Bonus casa 2018: ecco tutte le detrazioni fiscali per lavori di ristrutturazione, per l’acquisto di mobili e per ridurre i consumi di energia per le quali è stata introdotta la proroga fino al 31 dicembre 2018.

Dopo giorni di incertezza, arrivano ora conferme con la pubblicazione del testo ufficiale della Legge di Bilancio 2018.

Nel testo sono contenute tutte le agevolazioni previste per chi effettua lavori in casa.

Le novità sono molte: si va dalla conferma della proroga del bonus ristrutturazioni e mobili, alle nuove aliquote di detrazione per l’Ecobonus per lavori iniziati a partire dal 1° gennaio 2018.

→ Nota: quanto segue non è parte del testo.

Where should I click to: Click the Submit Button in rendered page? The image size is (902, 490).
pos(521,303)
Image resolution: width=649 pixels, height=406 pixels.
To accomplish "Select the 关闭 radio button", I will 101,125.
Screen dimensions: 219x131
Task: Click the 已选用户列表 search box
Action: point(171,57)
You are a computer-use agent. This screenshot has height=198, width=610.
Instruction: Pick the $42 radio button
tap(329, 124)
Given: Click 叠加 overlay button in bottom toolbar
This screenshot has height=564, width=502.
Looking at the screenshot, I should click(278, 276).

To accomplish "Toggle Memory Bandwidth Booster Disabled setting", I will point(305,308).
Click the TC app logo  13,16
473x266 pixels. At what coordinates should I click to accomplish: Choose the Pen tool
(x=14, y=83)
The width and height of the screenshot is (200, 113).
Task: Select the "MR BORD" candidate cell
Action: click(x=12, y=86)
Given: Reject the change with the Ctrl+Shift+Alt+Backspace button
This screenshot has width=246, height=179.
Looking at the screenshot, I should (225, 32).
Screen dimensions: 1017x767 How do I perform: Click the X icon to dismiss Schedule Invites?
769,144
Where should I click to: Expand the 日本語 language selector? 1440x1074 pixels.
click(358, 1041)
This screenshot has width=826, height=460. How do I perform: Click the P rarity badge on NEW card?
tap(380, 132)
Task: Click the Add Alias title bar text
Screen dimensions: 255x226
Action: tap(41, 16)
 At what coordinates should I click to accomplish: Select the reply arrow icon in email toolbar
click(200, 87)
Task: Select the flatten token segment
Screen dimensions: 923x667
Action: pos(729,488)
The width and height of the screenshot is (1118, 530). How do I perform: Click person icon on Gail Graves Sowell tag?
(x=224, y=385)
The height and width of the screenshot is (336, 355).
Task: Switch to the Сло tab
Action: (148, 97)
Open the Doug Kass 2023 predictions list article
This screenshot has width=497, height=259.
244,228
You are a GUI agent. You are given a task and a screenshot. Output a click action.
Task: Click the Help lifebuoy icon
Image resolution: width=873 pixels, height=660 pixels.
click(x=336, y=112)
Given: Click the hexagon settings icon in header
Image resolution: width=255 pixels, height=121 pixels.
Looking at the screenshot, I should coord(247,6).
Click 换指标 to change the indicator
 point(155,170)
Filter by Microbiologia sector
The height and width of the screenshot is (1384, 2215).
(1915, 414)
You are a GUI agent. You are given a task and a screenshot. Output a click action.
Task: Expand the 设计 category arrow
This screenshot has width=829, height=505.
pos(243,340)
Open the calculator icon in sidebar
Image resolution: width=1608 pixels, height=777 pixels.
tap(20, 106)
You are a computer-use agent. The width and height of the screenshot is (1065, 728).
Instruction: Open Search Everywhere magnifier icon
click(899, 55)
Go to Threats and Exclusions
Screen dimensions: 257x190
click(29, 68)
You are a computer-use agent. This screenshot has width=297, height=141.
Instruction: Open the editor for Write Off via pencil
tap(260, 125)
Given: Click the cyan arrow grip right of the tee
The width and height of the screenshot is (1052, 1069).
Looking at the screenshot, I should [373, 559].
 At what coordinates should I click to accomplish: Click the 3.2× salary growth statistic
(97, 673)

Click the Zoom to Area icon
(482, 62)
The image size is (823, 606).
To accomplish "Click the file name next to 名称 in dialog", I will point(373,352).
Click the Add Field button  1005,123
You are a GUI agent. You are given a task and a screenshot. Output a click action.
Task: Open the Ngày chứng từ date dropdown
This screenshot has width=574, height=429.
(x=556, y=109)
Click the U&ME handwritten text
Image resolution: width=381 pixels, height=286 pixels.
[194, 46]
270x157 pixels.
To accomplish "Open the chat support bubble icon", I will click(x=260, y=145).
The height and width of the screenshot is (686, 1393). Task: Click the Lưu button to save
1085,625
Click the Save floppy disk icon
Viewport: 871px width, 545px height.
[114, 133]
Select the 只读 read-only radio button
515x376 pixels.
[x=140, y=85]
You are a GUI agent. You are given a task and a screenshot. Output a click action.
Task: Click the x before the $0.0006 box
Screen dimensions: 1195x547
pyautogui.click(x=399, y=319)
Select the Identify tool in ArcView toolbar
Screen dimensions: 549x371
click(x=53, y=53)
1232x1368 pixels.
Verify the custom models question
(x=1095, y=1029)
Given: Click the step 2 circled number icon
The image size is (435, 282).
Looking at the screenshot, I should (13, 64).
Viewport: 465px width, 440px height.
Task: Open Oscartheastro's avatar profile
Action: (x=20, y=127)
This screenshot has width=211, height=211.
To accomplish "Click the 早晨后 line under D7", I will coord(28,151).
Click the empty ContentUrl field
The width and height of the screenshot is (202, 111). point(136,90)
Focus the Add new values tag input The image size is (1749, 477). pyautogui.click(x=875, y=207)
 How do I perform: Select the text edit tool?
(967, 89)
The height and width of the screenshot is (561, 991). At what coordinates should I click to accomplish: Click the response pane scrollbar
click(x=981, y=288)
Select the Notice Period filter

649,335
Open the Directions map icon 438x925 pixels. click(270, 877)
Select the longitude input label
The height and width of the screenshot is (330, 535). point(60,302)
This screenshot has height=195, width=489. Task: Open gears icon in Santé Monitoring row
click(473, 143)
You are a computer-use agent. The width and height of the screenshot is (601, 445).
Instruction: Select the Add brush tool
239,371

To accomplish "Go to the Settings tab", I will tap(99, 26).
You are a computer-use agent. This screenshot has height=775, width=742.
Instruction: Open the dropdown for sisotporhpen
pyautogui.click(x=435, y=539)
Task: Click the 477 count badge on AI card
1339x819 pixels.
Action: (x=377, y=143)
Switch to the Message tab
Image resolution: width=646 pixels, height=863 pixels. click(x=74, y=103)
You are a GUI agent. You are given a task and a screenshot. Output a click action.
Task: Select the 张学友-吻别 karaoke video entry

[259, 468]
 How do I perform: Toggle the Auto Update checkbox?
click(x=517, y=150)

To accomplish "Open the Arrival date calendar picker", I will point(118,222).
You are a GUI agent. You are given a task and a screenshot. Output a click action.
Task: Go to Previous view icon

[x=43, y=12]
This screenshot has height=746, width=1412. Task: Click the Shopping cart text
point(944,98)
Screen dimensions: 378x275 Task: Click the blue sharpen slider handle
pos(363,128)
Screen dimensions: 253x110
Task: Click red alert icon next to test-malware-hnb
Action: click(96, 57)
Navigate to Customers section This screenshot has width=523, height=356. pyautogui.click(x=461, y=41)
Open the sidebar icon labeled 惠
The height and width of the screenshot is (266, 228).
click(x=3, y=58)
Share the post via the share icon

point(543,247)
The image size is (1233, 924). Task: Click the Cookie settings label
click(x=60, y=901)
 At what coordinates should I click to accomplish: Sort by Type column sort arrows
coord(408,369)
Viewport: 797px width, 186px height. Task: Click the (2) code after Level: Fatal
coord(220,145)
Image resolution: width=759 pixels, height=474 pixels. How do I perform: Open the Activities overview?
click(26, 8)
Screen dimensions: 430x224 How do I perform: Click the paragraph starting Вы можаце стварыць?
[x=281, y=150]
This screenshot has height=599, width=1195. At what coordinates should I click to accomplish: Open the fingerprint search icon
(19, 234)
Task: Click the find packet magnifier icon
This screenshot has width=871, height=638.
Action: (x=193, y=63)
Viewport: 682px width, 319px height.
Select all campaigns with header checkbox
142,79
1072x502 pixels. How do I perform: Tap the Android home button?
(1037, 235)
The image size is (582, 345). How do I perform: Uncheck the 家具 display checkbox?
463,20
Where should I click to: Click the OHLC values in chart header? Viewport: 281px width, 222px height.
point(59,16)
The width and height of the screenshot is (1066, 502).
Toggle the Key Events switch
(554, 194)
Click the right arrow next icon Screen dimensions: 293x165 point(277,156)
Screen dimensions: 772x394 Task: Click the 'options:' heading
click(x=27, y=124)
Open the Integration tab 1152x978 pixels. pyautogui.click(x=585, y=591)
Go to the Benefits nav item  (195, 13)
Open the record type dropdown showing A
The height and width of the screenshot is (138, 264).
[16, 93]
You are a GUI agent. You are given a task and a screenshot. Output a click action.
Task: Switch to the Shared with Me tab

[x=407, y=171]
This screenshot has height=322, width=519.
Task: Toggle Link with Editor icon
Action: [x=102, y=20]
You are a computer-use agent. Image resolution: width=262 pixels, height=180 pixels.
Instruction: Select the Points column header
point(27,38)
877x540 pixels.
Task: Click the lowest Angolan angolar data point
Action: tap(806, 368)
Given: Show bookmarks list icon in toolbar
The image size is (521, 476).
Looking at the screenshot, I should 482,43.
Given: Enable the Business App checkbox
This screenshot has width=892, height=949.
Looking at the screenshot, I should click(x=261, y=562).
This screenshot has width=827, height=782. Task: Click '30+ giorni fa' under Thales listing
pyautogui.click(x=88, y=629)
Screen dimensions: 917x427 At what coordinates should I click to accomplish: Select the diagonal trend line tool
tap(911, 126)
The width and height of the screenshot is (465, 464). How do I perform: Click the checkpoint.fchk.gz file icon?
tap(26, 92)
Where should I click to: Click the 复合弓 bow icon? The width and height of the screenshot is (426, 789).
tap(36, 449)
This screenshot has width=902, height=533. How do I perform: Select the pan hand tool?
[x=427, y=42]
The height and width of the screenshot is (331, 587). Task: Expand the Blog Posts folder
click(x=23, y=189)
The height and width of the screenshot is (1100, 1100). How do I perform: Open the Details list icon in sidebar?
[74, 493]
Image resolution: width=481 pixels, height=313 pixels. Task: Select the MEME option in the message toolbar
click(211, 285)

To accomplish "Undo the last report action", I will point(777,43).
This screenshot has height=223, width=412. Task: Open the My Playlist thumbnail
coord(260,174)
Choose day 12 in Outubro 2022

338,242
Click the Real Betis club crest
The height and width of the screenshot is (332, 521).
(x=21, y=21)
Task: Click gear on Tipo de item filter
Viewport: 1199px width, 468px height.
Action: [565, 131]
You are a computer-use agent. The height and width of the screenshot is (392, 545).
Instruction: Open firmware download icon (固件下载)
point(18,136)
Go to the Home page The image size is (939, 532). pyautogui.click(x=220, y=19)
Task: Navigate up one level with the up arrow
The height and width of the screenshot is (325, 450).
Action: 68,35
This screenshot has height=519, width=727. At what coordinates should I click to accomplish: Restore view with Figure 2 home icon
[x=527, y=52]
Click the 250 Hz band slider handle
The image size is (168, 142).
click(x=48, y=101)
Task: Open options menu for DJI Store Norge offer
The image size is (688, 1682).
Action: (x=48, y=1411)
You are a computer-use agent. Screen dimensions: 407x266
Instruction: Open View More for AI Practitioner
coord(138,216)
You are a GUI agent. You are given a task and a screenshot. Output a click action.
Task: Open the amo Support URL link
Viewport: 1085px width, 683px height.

Un’importante conferma riguarda la detrazione del 50% fino a 96.000 euro di spesa, prorogata anche per lavori di ristrutturazione avviati a partire dal 1° gennaio 2018.

Nel testo della Legge di Bilancio 2018 trova inoltre conferma l’introduzione del bonus verde, ovvero la detrazione del 36% e fino a 5.000 euro di spesa per la cura di giardini e terrazzi privati.

Dopo mesi di incertezza è ora ufficiale anche la proroga del bonus mobili 2018 che accanto allo sconto fiscale rimodulato dell’Ecobonus è una delle novità vociferate ed ora confermate.